Spring is in the air in North Texas. The brief snows are gone and recreational sports are starting their schedules. The soccer, baseball and lacrosse leagues are having their first games, the high-school track team is gearing up for competition, and The Leukemia Society's Team-in-Training groups are just starting to increase their mileage aiming for an early summer marathon finish. Spring is in the air, and our old friend the ankle sprain is starting to show up more frequently in the office. Basketball and volleyball seasons are always the main producer of this injury; but you would probably be surprised how many ankle sprains occur in outdoor sports like soccer, baseball, lacrosse and of course track and field.
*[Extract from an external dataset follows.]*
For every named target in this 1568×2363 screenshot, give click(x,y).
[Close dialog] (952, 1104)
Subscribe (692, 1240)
Ankle sprains have been reported to be approximately 20% of all sports injuries with more than 25,000 occurring every day in the United States.
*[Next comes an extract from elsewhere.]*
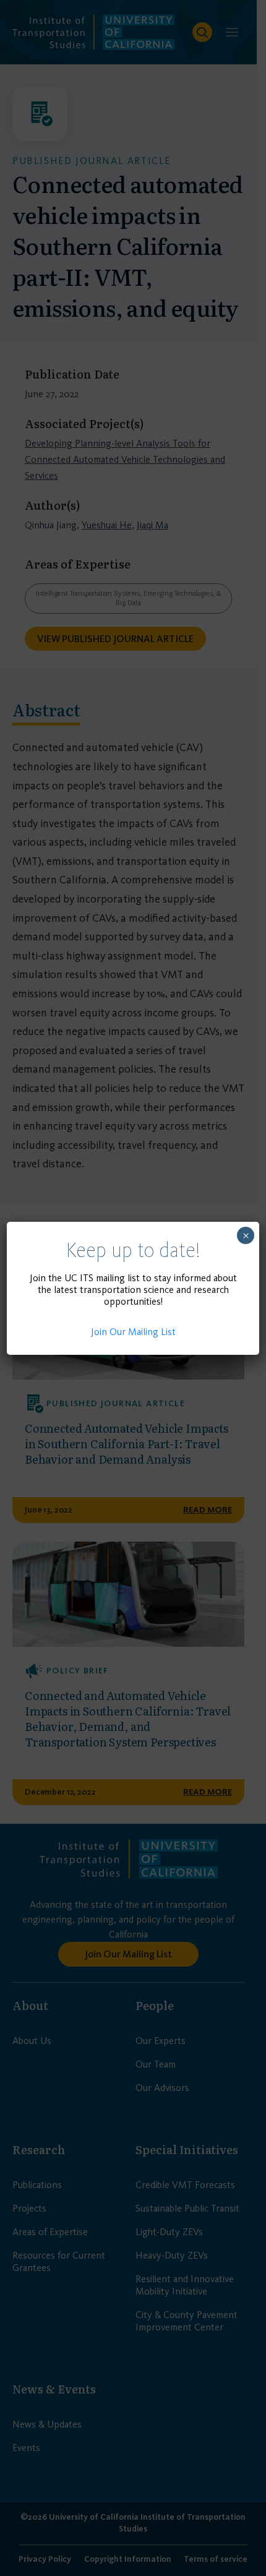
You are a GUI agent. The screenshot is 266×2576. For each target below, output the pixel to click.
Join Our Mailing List (133, 1331)
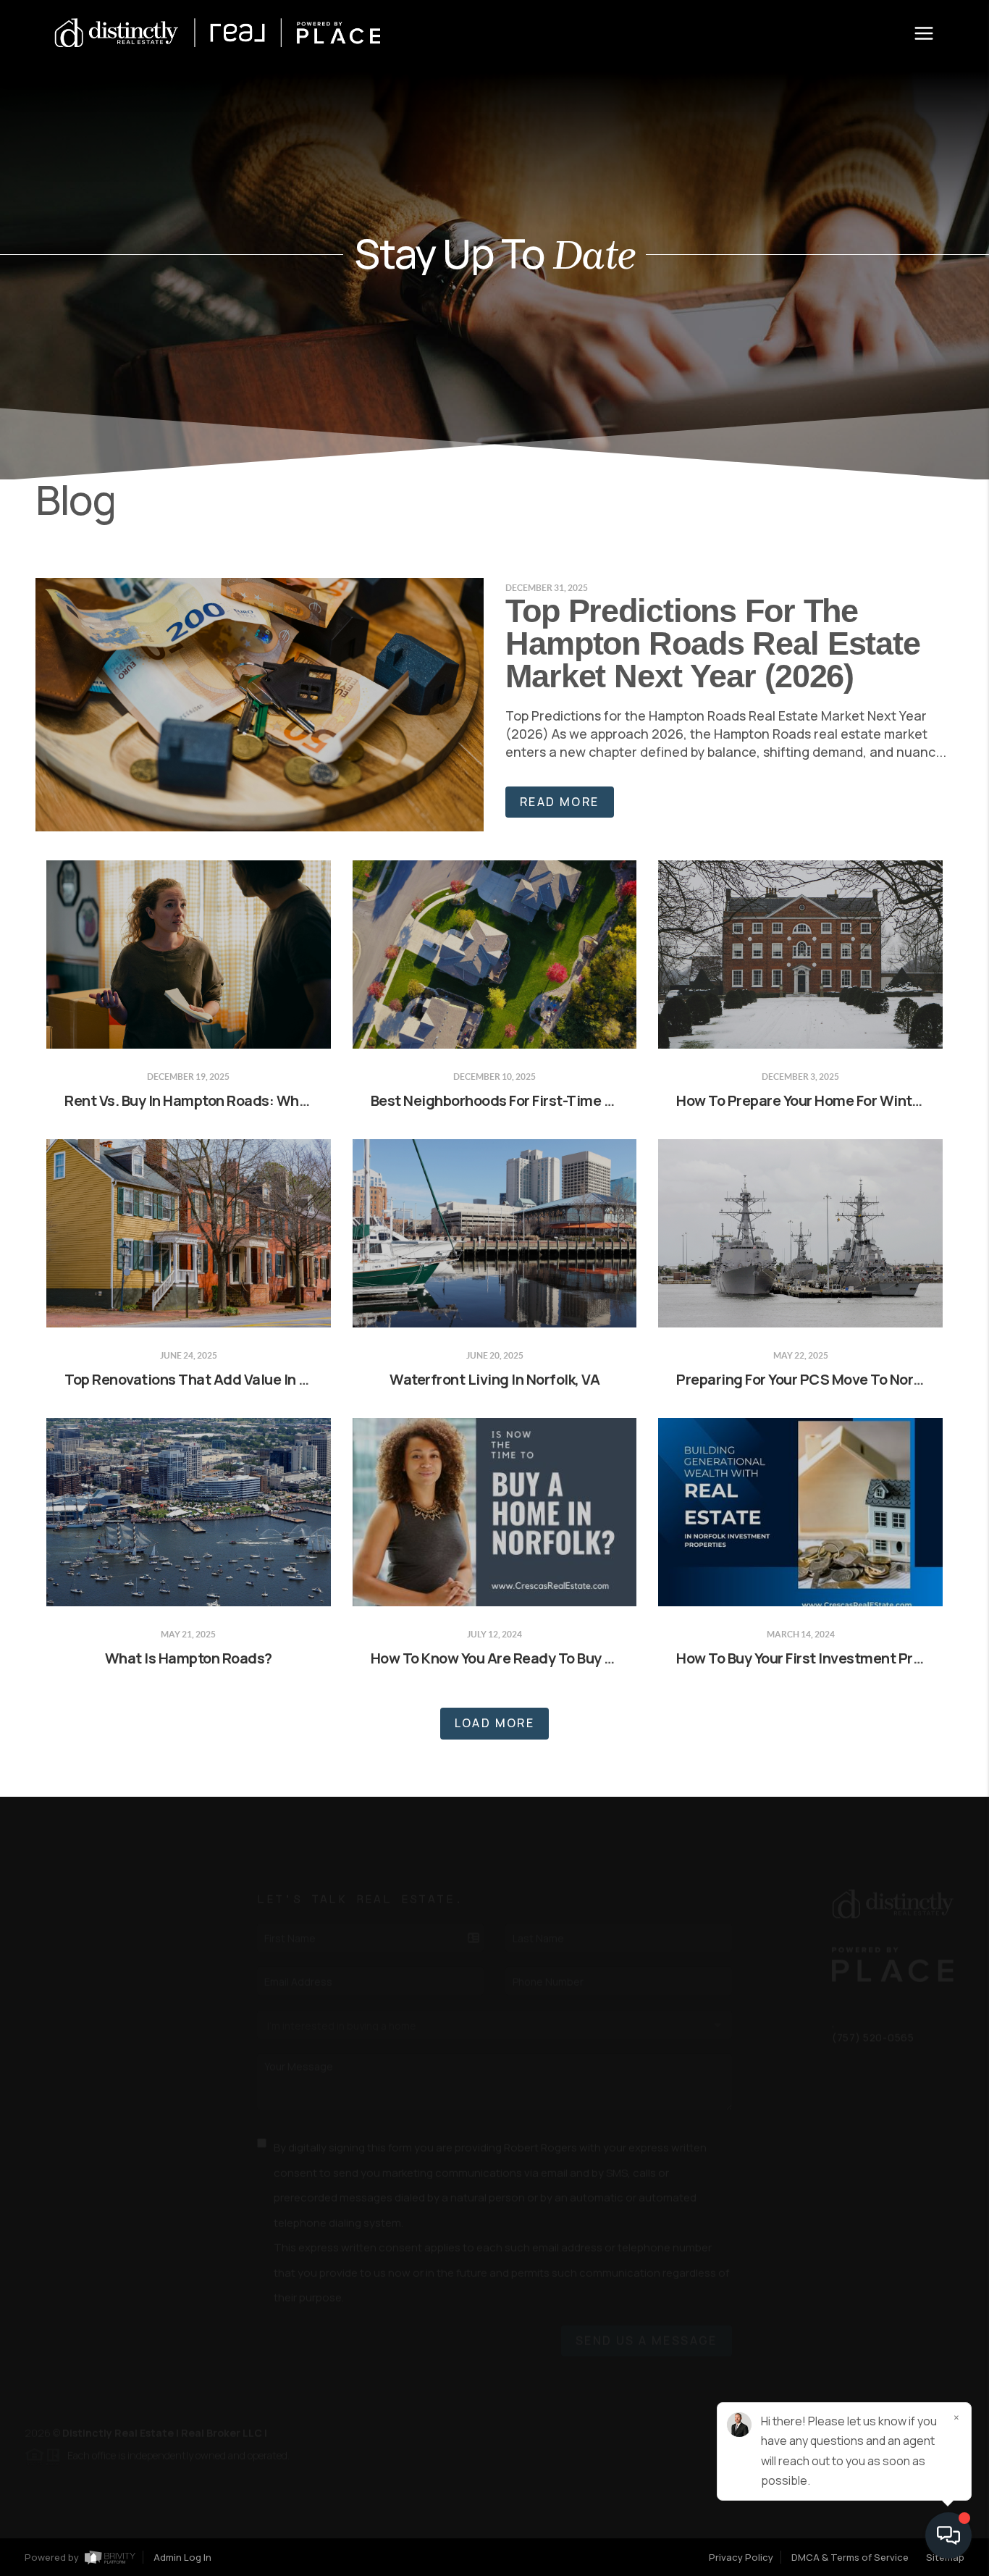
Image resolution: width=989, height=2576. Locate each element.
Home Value (69, 1953)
Uneven, wet fields coupled with early season fatigue and competitive full-contact intensity equal injuries. The ankle is the joint that compensates for uneven surfaces. 85% of ankle injuries are sprains, which are caused by a failure to compensate for this uneven footing. Jumping, cutting, and pivoting put the ankle at risk. Many athletes put themselves at further risk by not rehabilitating these injuries properly, returning to sport too early, and giving themselves an inadequate adaptive ability to uneven surfaces or sudden twisting. The use of narrow cleats with minimal arch support or the use of running shoes for a court sport can also place an athlete at risk for ankle sprains.
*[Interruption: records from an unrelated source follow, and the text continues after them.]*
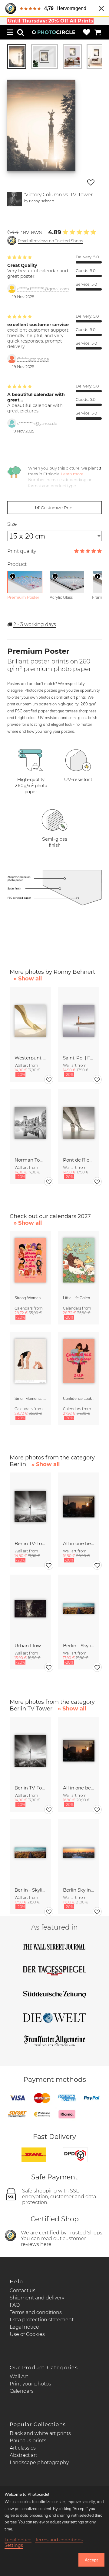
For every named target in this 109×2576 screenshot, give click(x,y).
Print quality (21, 551)
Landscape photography (39, 2462)
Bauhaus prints (28, 2440)
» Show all (28, 978)
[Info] (13, 576)
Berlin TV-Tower (30, 1543)
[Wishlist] (87, 32)
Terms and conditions (36, 2312)
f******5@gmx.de (33, 359)
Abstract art (23, 2455)
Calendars (22, 2391)
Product (17, 564)
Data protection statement (42, 2320)
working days (34, 624)
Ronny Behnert (41, 200)
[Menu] (10, 32)
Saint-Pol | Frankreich (78, 1058)
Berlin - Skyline (78, 1645)
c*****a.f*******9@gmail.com (43, 289)
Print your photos (30, 2384)
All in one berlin (78, 1543)
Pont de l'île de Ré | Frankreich (78, 1160)
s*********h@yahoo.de (37, 423)
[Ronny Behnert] (14, 199)
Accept (91, 2559)
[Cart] (98, 32)
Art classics (23, 2448)
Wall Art (19, 2376)
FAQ (15, 2305)
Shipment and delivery (37, 2298)
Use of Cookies (27, 2334)
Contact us (22, 2290)
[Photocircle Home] (53, 32)
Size (12, 524)
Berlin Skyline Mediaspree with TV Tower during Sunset (78, 1890)
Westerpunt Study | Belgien (30, 1058)
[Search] (21, 32)
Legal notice (24, 2327)
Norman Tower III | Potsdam (30, 1160)
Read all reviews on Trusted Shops (50, 241)
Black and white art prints (40, 2433)
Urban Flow (28, 1645)
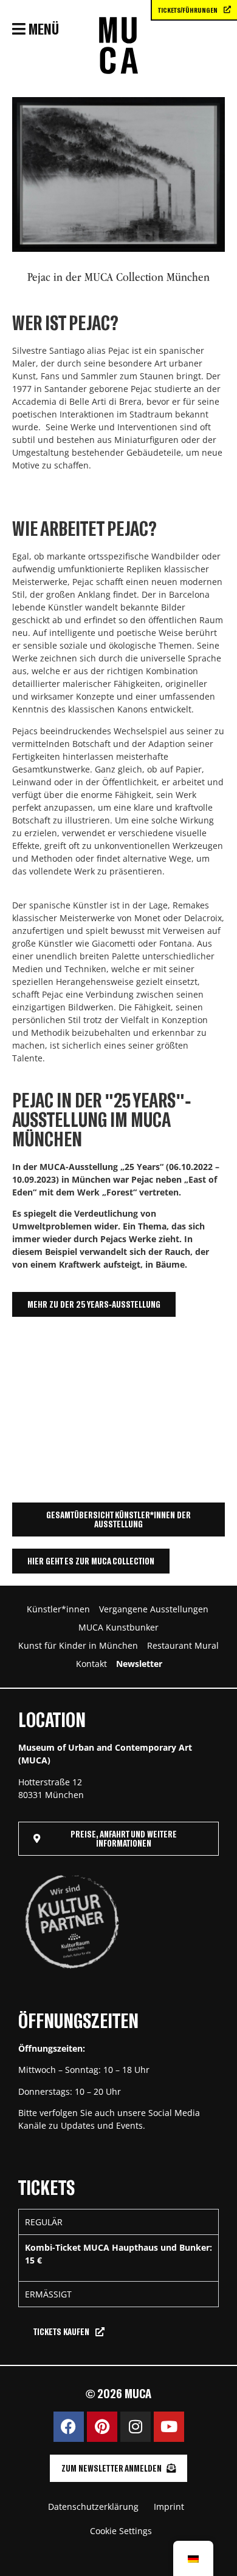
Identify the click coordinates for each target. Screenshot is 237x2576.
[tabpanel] (118, 2257)
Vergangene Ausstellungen (153, 1609)
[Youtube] (169, 2427)
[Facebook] (68, 2427)
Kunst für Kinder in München (78, 1645)
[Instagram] (135, 2427)
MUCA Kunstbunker (118, 1627)
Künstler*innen (58, 1609)
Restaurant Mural (183, 1645)
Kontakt (91, 1663)
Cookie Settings (121, 2531)
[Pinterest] (102, 2427)
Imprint (169, 2506)
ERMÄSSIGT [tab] (48, 2294)
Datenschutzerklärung (93, 2506)
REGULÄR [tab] (44, 2222)
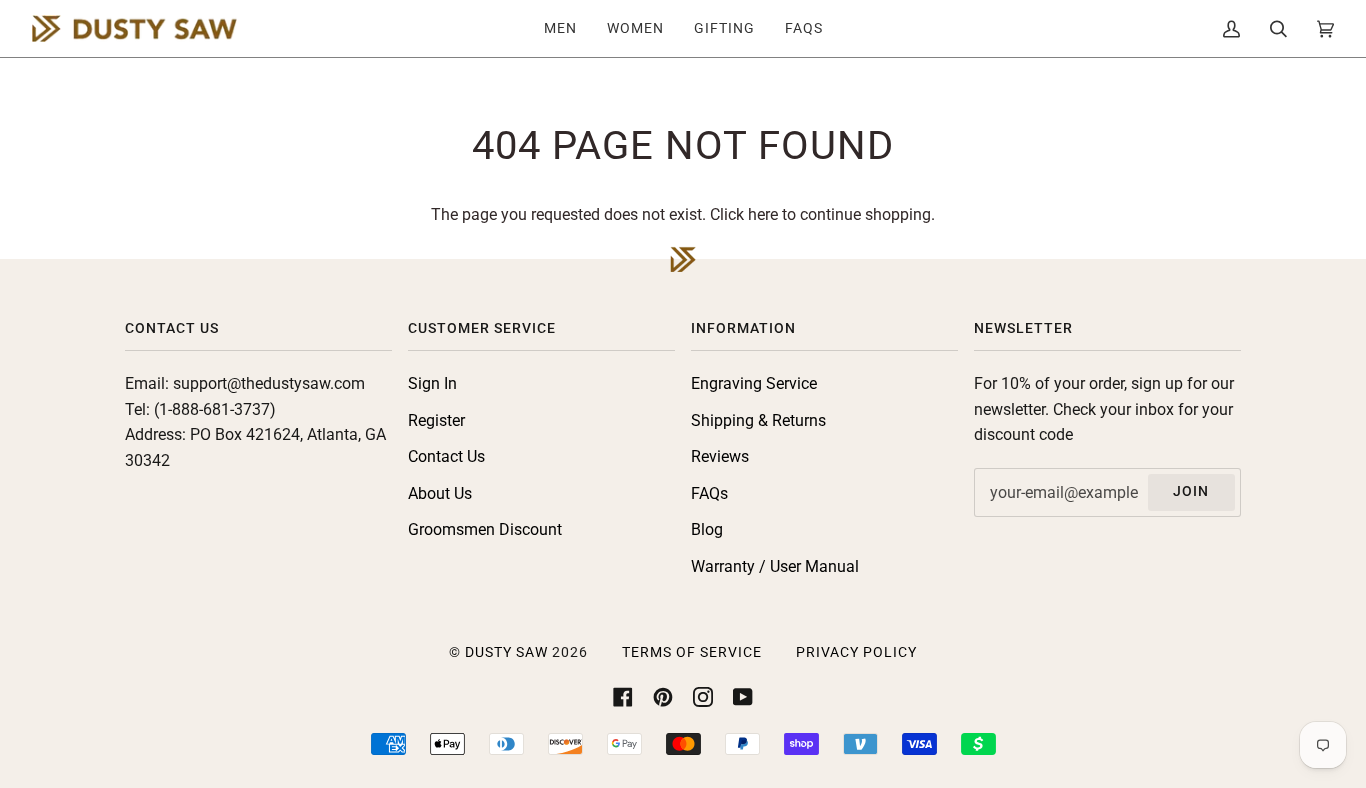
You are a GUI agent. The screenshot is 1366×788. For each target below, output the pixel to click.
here (763, 214)
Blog (707, 529)
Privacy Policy (856, 652)
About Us (440, 493)
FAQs (709, 493)
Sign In (432, 383)
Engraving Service (754, 383)
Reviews (720, 456)
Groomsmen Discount (485, 529)
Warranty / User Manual (775, 566)
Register (436, 420)
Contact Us (446, 456)
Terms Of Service (692, 652)
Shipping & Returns (758, 420)
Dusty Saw (506, 652)
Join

Ankle sprains occur in runners mainly because they are chatting away as they are on a long run and are simply not paying attention. How many runners have you seen fall off the curb or in a pothole while running? Lots...Pay attention to where you are going and you can prevent this type of injury. If you know you are a klutz, run on an even surface, like a track, when you are tired or distracted.
If you have an ankle sprain, you should be evaluated by a sports medicine podiatric foot and ankle surgeon if you have localized pain, swelling and bruising, as well as inability to walk more than 5-7 steps comfortably. Many a foot fracture has been missed in the emergency room when x-rays were taken only of the ankle and not the foot. The fifth metatarsal is often broken with the same mechanism of injury of an ankle sprain, so the foot should be evaluated as well. If severe ligament injury is suspected, an MRI can evaluate the grade of injury. This is really what decides whether surgery is needed for full recovery.
Treatment for ankle sprains really depends on the degree of severity, which can only be determined by your doctor. Initial treatment always includes "R-I-C-E" therapy - Rest, Ice, Compression, and Elevation. Pain and edema is usually controlled with NSAID's (non-steroidal anti-inflammatories) like ibuprofen. Bracing or casting coupled with non-weightbearing on crutches may be needed in more severe injuries to rest and stabilize the ankle while it heals. Return to pain-free range of motion (ROM) and stability is the goal. Surgery is only recommended in Grade 3 severe injuries, in athletes, or in those patients who have had multiple ankle sprains and suffer from chronic ankle instability. Long-term ankle instability can often be avoided with an aggressive physical therapy program. Bracing should only be used in the short-term during rehabilitation because long-term bracing actually causes atrophy and decreased ROM.
Physical therapy is needed for all ankle sprains. The goals of physical therapy should be to regain full ROM, strength and proprioception (where your brain thinks your ankle is in space). Regaining strength in the peroneal tendons as well as overall balance training are the keys to successful rehabilitation of an ankle sprain. A maintenance program of ankle strengthening, stretching, and proprioception exercises helps to decrease the risk of future ankle sprains, particularly in individuals with a history of multiple ankle sprains or of chronic instability.
Bottom line: if you happen to fall down and go "Boom", have your ankle sprain evaluated by a podiatric foot and ankle surgeon. Delaying treatment and rehabilitation can lead to life-long instability.